Given linked list  85  15  4  20    Reversed Linked list   20  4  15  85

Time Complexity: O(n)
Auxiliary Space: O(1) since using space for prev and next

Alternate Solution :

C++

   // C++ program to reverse a linked list using two pointers. 
#include <bits/stdc++.h> 
using namespace std; 
typedef uintptr_t ut; 
  
/* Link list node */
struct Node { 
    int data; 
    struct Node* next; 
}; 
  
/* Function to reverse the linked list using 2 pointers */
void reverse(struct Node** head_ref) 
{ 
    struct Node* current = *head_ref; 
    struct Node* next; 
    while (current->next != NULL) { 
        next = current->next; 
        current->next = next->next; 
        next->next = (*head_ref); 
        *head_ref = next; 
    } 
} 
  
/* Function to push a node */
void push(struct Node** head_ref, int new_data) 
{ 
    struct Node* new_node = new Node; 
    new_node->data = new_data; 
    new_node->next = (*head_ref); 
    (*head_ref) = new_node; 
} 
  
/* Function to print linked list */
void printList(struct Node* head) 
{ 
    struct Node* temp = head; 
    while (temp != NULL) { 
        printf("%d  ", temp->data); 
        temp = temp->next; 
    } 
} 
  
/* Driver program to test above function*/
int main() 
{ 
    /* Start with the empty list */
    struct Node* head = NULL; 
  
    push(&head, 20); 
    push(&head, 4); 
    push(&head, 15); 
    push(&head, 85); 
  
    printf("Given linked list\n"); 
    printList(head); 
    reverse(&head); 
    printf("\nReversed Linked list \n"); 
    printList(head); 
    return 0; 
} 
 
  

Java

   // Java program to reverse a linked 
// list using two pointers. 
import java.util.*; 
  
class Main { 
  
    // Link list node 
    static class Node { 
        int data; 
        Node next; 
    }; 
  
    static Node head_ref = null; 
  
    // Function to reverse the linked 
    // list using 2 pointers 
    static void reverse() 
    { 
        Node next; 
        Node curr = head_ref; 
        while (curr.next != null) { 
            next = curr.next; 
            curr.next = next.next; 
            next.next = head_ref; 
            head_ref = next; 
        } 
    } 
  
    // Function to push a node 
    static void push(int new_data) 
    { 
  
        // Allocate node 
        Node new_node = new Node(); 
  
        // Put in the data 
        new_node.data = new_data; 
  
        // Link the old list of the new node 
        new_node.next = (head_ref); 
  
        // Move the head to point to the new node 
        (head_ref) = new_node; 
    } 
  
    // Function to print linked list 
    static void printList() 
    { 
        Node temp = head_ref; 
        while (temp != null) { 
            System.out.print(temp.data + " "); 
            temp = temp.next; 
        } 
    } 
  
    // Driver code 
    public static void main(String[] args) 
    { 
        push(20); 
        push(4); 
        push(15); 
        push(85); 
  
        System.out.print("Given linked list\n"); 
        printList(); 
        reverse(); 
        System.out.print("\nReversed Linked list \n"); 
        printList(); 
    } 
} 
  
// This code is contributed by Abhijeet Kumar(abhijeet19403)
 
  

Python3

   # Python3 program to reverse a linked list using two pointers.

• **Material shown**:
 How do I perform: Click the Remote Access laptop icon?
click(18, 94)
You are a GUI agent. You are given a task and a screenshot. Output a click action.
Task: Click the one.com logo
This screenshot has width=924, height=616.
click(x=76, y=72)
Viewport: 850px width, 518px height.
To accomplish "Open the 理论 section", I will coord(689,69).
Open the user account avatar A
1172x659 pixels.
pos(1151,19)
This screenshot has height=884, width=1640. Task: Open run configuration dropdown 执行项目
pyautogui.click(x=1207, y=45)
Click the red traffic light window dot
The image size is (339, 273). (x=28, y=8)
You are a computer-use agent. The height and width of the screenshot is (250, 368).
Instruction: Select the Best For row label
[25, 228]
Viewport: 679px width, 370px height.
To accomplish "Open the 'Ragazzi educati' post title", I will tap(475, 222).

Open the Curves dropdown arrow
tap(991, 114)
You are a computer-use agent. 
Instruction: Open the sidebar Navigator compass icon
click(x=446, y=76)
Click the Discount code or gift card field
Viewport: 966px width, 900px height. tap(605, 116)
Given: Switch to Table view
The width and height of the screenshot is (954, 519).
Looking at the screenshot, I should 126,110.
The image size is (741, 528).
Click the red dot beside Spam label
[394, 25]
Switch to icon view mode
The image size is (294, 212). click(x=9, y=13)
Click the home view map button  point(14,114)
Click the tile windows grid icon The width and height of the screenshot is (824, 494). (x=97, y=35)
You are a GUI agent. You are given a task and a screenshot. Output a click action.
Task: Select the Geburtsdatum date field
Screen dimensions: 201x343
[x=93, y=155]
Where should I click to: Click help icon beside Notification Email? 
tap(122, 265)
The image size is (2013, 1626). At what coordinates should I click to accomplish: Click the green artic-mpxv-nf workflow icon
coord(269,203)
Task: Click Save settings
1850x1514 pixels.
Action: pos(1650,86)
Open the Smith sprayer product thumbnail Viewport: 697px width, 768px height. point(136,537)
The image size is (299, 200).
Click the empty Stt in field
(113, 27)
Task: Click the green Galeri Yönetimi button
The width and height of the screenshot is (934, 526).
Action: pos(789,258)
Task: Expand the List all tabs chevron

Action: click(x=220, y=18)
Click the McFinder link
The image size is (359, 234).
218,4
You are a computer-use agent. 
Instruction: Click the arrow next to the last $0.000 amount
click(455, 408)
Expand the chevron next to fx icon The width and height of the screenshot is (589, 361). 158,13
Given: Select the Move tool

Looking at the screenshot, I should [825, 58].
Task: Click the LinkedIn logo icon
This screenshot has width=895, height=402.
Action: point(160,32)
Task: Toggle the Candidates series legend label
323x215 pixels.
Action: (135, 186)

• **Task A**: Please transcribe the linked-list reversal excerpt between "Time Complexity: O(n)" and "C++ program to reverse a linked list using two pointers.", inclusive.
• **Task B**:
Answer these questions from the linked-list reversal excerpt:
(i) What time complexity does it state?
(ii) Which value does the C++ main function push first?
(iii) Who is credited as the contributor of the Java code?

• **Task output A**:
Time Complexity: O(n)
Auxiliary Space: O(1) since using space for prev and next

Alternate Solution :

C++

   // C++ program to reverse a linked list using two pointers.

• **Task output B**:
(i) O(n)
(ii) 20
(iii) Abhijeet Kumar (abhijeet19403)